Wine Education as a Trailing Indicator

In the world of trends you’ve got "leading indicators" and "trailing indicators". The former tells where the trend is headed while the latter suggests where the trend has headed. Higher education is a trailing indicator.

A demonstration of this can be found in the news report that Appalachian State University in North Carolina has created a "Wine Studies" department.

Most states in the U.S. are "third tier" wine producers. That is, they are not understood to be sources of fine wine like first tier states such as California, Oregon and Washington. Yet it is states exactly like North Carolina, Virginia, Texas and Michigan, among others, that have seen tremendous growth in the number of wineries that operate in these states. You know that this trend has been recognized when higher education institutions there begin supporting the local wine industries with curriculum.

The story about Appalachian State University is an interesting one on a couple levels. The first is an observation made by Norm Oches, the secretary and education
chair of the North Carolina Wine Growers Association. Oches says:

“Many people forget about the marketing part, but they should be
thinking about that the day they put the plant in the ground. As many industries move outside the United States for production, the wine industry will stay put."

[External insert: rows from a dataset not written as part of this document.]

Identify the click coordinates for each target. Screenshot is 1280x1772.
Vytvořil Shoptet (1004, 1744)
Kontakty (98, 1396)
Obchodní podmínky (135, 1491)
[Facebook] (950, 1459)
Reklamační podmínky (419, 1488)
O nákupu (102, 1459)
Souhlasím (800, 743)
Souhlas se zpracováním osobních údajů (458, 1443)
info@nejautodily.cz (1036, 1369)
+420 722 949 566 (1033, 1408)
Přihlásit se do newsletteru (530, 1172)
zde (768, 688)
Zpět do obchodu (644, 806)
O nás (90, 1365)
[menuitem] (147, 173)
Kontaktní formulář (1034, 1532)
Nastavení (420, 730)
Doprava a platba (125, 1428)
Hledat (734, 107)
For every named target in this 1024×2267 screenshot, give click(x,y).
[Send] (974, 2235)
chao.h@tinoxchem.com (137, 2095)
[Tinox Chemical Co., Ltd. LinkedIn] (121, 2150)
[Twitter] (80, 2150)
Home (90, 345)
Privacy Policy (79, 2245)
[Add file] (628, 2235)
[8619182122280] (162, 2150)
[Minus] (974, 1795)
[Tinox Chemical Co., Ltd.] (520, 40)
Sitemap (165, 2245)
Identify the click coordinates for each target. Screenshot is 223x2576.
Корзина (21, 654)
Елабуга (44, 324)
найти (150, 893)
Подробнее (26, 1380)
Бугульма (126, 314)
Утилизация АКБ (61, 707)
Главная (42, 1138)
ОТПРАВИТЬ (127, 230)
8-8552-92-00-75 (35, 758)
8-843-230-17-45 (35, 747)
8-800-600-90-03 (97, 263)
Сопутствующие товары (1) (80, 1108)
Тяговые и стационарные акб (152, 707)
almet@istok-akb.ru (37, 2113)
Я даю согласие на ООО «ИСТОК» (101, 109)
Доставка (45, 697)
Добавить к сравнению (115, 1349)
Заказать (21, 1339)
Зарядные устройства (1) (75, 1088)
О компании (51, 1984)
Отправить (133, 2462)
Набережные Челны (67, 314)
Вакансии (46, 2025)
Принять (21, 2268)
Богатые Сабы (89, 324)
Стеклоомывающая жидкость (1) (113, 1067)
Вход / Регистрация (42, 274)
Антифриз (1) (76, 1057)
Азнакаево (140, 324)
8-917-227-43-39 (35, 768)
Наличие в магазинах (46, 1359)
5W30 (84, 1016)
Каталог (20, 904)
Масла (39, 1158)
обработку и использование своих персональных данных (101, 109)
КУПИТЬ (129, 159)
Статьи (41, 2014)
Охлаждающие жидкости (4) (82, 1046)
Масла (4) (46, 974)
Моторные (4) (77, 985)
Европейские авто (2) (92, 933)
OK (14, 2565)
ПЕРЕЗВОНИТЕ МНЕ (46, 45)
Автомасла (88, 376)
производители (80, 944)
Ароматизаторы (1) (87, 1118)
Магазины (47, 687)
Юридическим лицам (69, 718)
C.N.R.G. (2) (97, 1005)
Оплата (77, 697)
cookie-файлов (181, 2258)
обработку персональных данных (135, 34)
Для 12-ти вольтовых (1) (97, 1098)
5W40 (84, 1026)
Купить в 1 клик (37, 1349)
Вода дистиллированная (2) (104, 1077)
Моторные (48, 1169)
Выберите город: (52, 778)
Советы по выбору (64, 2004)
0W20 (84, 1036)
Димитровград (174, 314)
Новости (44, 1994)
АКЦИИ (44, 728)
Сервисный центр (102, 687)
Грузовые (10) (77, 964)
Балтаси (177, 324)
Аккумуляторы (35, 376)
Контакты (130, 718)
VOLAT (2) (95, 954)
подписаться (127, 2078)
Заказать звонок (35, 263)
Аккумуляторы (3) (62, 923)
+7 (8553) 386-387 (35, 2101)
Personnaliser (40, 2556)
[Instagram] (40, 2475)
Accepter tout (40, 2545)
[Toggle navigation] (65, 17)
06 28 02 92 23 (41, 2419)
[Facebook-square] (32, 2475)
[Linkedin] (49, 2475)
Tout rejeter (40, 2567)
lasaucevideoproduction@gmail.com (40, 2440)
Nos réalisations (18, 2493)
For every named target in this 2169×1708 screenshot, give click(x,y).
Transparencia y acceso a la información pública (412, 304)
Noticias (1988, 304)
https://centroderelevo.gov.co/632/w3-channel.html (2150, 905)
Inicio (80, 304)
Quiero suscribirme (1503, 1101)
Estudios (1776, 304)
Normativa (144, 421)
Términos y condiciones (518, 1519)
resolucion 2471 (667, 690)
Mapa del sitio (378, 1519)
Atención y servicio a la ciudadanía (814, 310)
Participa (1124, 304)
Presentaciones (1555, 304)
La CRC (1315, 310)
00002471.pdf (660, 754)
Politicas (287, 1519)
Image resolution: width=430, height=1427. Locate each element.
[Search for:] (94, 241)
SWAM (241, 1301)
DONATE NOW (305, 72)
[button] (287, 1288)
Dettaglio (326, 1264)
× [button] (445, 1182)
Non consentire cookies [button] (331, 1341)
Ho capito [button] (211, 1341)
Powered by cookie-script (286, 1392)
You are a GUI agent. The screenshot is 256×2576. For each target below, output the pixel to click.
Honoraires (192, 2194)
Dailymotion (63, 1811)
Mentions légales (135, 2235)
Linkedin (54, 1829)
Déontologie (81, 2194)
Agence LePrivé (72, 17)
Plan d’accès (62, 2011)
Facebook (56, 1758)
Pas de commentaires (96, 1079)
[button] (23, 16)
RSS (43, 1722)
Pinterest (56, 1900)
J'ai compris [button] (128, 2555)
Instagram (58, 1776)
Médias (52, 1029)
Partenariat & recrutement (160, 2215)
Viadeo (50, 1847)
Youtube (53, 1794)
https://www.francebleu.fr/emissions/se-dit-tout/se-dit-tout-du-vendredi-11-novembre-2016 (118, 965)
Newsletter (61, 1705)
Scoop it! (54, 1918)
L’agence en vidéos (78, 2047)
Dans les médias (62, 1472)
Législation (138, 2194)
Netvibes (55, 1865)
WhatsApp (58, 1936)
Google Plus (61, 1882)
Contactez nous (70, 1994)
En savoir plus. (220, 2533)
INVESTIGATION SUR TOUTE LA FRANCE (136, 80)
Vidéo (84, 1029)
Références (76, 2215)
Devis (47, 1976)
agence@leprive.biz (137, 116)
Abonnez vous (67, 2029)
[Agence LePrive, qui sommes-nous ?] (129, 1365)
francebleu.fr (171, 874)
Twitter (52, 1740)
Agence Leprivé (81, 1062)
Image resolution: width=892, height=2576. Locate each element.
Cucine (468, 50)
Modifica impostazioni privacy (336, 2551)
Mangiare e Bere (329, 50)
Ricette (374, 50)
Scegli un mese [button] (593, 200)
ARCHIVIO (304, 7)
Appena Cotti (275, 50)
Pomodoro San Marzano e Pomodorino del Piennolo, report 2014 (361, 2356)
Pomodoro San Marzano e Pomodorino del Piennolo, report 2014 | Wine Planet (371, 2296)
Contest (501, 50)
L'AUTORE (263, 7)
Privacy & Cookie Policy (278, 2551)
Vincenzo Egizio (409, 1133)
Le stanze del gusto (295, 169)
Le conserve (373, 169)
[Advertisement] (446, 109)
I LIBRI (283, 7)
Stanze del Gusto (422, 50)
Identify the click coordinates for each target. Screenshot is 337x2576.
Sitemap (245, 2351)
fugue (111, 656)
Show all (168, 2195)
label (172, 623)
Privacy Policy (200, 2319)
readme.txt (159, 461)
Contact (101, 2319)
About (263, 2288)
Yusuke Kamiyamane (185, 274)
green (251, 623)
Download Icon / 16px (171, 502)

I’ve never heard it put quite this way, but Mr. Oches is correct. Local wine industry’s simply can’t be "outsourced". It’s one of those great, bit "Duh" statements, I’ll grant, but it’s also the kind of statement that has political implications as outsourcing of American jobs is still a meaningful issue for many Americans. I’m thinking this observation might be something various local industries keep in mind as they fight battles against the forces that want to make it more difficult for small wineries to market their home-grown products. Rhetoric is important.

The other interesting statement in this article comes from Dr. Grant N. Holder, a chemistry professor at Appalachian State University who is working to get the program off the ground. In discussing the global nature of the wine industry he notes:

"the wine industry is very competitive, as every region of
the world produces wine with the exception of the Middle East."

He should know better. I wonder why he doesn’t.

2 Responses

  1. John - October 26, 2006

    As someone who has been following the North Carolina wine industry for a decade, I applaud the progress N.C. has achieved. In the land of Baptists and dry counties, it can be difficult to make people understand that wineries are a boon to the economy in so many ways. Ten years ago, there were maybe six wineries statewide. Now, it’s more than fifty, thanks in large part to the efforts of the state government to promote the industry.

  2. tom - October 26, 2006

    North Carolina appears to be like so many other states: they are making very good wine and these bottlings are being purchased by locals who like the wines and like the fact they are local. Nothing wrong with provincialism…it’s what allows industries to grow.